### TASK DESCRIPTION
Rewrite the stretch of data from the line containing "Given: Click the SELECT FORM OPTION heading" through the line containing "Action: [x=125, y=175]", switching each occurrence of "Given" to "Instruction" and changing nothing else.

### DATA SECTION
-*-
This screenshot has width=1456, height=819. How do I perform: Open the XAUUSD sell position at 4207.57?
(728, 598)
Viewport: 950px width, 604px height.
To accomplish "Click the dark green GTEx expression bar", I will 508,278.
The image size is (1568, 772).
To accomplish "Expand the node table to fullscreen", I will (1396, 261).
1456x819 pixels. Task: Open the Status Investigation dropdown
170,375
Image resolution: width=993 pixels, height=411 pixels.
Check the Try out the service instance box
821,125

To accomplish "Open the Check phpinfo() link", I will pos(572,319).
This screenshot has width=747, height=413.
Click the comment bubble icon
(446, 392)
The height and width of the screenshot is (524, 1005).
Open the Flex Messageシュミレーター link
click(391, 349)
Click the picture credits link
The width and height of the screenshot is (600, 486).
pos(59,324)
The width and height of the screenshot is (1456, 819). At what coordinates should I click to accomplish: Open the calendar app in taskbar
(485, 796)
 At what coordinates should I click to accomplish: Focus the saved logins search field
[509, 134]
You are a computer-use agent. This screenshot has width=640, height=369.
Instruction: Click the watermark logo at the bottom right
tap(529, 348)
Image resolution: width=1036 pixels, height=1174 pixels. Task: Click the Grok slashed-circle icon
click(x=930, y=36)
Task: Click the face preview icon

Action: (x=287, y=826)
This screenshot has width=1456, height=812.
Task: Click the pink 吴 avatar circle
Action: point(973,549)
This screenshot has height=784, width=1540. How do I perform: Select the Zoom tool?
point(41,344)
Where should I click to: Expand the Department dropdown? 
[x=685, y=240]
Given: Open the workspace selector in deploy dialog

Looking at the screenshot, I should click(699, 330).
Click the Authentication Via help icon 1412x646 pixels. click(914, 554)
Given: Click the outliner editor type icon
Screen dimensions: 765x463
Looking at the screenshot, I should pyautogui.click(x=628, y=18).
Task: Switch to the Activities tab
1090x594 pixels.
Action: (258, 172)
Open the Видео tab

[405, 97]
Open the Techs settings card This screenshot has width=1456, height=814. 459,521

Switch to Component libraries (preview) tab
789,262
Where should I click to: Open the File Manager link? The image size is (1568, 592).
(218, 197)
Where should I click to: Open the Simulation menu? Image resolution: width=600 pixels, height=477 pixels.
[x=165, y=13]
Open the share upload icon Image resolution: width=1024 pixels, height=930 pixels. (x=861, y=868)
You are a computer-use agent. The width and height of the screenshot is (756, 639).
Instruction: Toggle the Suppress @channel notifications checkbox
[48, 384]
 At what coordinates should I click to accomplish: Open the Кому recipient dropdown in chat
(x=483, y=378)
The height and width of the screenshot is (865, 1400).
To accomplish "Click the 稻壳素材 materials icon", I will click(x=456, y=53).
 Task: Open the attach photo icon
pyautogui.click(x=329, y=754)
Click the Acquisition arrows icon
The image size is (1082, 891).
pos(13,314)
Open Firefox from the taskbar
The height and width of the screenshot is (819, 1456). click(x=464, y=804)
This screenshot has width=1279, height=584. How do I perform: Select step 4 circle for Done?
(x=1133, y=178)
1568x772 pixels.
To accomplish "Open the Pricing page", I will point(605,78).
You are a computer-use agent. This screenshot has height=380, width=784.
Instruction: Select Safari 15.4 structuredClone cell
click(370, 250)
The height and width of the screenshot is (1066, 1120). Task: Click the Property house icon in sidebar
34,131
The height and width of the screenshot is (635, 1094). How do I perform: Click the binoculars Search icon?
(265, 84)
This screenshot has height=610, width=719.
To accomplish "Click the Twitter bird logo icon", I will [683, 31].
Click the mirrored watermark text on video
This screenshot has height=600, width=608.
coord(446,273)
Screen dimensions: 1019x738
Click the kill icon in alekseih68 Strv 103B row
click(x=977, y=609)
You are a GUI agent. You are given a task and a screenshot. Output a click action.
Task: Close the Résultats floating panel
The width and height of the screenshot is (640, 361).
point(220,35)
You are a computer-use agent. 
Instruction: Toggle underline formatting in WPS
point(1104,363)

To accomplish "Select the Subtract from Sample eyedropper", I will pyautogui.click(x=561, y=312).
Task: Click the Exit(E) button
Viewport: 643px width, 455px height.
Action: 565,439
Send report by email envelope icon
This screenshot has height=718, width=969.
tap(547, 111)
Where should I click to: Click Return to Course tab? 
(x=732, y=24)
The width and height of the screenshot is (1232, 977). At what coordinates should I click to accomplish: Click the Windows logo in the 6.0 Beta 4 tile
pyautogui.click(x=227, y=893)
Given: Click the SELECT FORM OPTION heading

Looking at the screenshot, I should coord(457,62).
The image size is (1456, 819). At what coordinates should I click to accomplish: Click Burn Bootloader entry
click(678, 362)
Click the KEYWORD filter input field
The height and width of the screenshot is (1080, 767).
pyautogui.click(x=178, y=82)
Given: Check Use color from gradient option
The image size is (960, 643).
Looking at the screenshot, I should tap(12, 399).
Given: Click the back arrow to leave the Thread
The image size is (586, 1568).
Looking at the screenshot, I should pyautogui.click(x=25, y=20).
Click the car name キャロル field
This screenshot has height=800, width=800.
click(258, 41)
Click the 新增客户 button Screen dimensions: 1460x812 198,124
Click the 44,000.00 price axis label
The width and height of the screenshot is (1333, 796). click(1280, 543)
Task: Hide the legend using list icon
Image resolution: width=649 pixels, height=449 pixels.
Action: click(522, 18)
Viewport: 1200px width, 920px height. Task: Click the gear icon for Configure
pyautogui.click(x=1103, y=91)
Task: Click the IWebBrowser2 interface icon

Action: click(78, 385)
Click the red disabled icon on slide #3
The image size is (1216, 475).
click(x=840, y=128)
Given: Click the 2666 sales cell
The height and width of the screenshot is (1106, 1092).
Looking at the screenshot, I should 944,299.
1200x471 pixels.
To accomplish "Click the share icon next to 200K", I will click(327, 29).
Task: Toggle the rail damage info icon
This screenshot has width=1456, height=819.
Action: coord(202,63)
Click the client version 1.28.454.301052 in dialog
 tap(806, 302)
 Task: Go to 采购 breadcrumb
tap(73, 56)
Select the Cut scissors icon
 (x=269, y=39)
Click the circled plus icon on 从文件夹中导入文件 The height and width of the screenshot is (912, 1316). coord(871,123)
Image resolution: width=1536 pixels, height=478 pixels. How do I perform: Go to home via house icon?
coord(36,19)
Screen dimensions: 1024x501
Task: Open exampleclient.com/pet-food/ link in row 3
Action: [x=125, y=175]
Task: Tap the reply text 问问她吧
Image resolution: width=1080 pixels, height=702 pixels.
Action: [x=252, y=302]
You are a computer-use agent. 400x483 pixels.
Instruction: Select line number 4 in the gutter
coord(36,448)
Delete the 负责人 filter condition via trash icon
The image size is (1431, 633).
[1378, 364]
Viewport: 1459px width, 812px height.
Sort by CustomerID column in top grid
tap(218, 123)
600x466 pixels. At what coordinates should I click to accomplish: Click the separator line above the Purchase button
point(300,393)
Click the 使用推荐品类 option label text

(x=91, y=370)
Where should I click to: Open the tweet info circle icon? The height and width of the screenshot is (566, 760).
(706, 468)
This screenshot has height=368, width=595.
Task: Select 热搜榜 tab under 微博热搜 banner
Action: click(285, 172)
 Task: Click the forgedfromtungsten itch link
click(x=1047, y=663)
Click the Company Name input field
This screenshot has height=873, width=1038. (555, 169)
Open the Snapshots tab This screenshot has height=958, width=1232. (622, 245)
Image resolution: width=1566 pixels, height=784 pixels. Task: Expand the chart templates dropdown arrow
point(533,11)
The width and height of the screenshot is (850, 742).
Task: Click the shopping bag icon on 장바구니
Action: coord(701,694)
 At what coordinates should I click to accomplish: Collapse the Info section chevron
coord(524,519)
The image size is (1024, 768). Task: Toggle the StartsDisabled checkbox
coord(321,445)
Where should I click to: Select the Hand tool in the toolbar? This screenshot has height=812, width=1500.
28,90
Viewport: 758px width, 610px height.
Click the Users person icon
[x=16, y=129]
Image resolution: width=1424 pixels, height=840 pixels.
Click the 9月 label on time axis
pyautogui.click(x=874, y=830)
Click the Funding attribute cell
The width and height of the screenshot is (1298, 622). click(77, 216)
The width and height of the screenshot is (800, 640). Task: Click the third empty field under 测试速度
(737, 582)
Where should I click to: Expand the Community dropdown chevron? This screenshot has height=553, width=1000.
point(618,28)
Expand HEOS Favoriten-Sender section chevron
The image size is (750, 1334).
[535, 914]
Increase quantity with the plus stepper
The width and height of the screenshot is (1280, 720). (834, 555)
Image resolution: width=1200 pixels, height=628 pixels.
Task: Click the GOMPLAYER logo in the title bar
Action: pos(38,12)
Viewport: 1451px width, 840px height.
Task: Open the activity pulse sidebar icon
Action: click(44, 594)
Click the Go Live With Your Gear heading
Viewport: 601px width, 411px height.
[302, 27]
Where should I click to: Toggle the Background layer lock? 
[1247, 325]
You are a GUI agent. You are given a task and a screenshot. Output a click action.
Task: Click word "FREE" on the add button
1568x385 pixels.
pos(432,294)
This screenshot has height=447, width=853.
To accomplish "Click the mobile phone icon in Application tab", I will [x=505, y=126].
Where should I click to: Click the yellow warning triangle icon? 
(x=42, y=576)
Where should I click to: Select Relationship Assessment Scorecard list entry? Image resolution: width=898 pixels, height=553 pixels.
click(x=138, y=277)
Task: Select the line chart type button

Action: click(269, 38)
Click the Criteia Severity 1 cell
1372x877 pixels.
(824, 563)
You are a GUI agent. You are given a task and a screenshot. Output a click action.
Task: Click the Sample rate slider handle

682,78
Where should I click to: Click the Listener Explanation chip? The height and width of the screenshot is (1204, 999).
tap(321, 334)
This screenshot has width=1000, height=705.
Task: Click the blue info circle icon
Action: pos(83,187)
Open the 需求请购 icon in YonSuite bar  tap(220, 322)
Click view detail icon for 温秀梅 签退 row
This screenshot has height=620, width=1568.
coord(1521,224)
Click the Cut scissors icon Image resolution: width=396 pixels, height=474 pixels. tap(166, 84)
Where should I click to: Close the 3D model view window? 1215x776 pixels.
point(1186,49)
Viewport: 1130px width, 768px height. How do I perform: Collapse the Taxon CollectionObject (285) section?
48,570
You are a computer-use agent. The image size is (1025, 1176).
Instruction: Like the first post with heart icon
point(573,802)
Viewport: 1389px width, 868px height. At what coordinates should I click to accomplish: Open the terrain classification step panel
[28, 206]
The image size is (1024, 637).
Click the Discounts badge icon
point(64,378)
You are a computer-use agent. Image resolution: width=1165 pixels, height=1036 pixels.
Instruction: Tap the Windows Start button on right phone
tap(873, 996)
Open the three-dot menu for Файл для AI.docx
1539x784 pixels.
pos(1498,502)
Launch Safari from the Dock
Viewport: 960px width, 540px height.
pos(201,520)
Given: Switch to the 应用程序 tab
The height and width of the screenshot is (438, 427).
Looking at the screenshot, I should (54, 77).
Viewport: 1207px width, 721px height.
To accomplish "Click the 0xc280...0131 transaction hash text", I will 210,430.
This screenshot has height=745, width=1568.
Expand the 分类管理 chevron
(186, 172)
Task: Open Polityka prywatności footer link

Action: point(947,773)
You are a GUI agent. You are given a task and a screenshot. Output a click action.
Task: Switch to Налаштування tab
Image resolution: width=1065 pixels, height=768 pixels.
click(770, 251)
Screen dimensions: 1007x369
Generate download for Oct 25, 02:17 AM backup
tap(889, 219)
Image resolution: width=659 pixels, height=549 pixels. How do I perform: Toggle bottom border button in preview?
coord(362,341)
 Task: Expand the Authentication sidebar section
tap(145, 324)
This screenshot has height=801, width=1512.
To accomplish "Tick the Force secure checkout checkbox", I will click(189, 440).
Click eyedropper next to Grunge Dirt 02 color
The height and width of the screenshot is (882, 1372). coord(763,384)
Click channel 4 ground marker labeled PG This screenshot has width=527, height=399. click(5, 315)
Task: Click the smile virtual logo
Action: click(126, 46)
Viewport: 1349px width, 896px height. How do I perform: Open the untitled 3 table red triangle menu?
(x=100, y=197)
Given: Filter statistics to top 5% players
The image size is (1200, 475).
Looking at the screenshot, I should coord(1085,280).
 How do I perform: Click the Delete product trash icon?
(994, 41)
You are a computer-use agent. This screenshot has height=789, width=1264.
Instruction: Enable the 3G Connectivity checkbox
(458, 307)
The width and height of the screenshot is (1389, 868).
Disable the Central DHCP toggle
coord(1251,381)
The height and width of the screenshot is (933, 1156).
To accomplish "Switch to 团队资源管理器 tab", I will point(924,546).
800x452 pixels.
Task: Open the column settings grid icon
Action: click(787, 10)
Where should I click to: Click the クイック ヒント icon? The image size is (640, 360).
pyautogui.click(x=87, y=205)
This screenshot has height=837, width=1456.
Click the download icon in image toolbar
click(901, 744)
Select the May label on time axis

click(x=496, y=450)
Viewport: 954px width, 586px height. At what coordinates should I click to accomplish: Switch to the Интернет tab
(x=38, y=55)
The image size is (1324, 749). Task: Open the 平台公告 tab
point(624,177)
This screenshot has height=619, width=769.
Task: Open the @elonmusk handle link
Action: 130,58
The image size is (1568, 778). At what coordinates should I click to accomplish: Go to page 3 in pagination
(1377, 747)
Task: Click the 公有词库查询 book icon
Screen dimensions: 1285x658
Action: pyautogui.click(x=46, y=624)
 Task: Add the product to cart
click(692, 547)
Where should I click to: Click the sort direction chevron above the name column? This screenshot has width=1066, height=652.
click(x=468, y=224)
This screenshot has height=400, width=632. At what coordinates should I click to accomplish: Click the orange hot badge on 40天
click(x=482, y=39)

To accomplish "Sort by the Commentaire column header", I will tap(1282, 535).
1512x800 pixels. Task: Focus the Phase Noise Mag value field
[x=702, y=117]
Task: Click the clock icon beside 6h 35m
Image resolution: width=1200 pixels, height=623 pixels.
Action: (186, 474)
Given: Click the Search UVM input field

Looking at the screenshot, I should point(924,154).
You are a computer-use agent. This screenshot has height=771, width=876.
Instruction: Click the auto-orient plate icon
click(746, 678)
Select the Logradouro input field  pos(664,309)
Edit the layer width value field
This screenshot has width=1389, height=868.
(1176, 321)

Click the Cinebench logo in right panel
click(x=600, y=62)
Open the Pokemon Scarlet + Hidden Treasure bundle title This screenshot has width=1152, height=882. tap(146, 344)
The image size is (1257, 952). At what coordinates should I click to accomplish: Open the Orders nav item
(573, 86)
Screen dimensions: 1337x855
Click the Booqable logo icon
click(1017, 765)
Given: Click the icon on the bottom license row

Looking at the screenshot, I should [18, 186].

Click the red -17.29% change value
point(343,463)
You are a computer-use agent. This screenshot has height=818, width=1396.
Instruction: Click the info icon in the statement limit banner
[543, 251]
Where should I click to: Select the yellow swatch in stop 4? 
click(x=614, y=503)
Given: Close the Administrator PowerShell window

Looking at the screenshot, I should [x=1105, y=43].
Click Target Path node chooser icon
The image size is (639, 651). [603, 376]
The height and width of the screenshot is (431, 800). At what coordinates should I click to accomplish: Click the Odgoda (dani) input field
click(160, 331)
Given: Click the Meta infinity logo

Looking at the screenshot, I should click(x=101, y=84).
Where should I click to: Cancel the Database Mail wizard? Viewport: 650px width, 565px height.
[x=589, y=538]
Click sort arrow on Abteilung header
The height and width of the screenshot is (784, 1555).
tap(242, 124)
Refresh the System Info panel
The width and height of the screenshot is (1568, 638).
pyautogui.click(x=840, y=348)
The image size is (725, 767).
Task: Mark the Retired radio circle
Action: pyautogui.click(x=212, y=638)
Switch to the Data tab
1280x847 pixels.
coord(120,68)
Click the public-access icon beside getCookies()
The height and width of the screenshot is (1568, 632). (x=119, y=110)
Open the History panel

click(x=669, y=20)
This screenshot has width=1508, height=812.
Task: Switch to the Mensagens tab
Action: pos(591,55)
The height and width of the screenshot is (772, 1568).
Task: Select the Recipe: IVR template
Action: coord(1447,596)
-*-
### WORKED ANSWER
Instruction: Click the SELECT FORM OPTION heading

Looking at the screenshot, I should coord(457,62).
The image size is (1456, 819). At what coordinates should I click to accomplish: Click Burn Bootloader entry
click(678, 362)
Click the KEYWORD filter input field
The height and width of the screenshot is (1080, 767).
pyautogui.click(x=178, y=82)
Instruction: Check Use color from gradient option
The image size is (960, 643).
Looking at the screenshot, I should tap(12, 399).
Instruction: Click the back arrow to leave the Thread
The image size is (586, 1568).
Looking at the screenshot, I should pyautogui.click(x=25, y=20).
Click the car name キャロル field
This screenshot has height=800, width=800.
click(258, 41)
Click the 新增客户 button Screen dimensions: 1460x812 198,124
Click the 44,000.00 price axis label
The width and height of the screenshot is (1333, 796). click(1280, 543)
Task: Hide the legend using list icon
Image resolution: width=649 pixels, height=449 pixels.
Action: click(522, 18)
Viewport: 1200px width, 920px height. Task: Click the gear icon for Configure
pyautogui.click(x=1103, y=91)
Task: Click the IWebBrowser2 interface icon

Action: click(78, 385)
Click the red disabled icon on slide #3
The image size is (1216, 475).
click(x=840, y=128)
Instruction: Click the 2666 sales cell
The height and width of the screenshot is (1106, 1092).
Looking at the screenshot, I should 944,299.
1200x471 pixels.
To accomplish "Click the share icon next to 200K", I will click(327, 29).
Task: Toggle the rail damage info icon
This screenshot has width=1456, height=819.
Action: coord(202,63)
Click the client version 1.28.454.301052 in dialog
 tap(806, 302)
 Task: Go to 采购 breadcrumb
tap(73, 56)
Select the Cut scissors icon
 (x=269, y=39)
Click the circled plus icon on 从文件夹中导入文件 The height and width of the screenshot is (912, 1316). coord(871,123)
Image resolution: width=1536 pixels, height=478 pixels. How do I perform: Go to home via house icon?
coord(36,19)
Screen dimensions: 1024x501
Task: Open exampleclient.com/pet-food/ link in row 3
Action: [x=125, y=175]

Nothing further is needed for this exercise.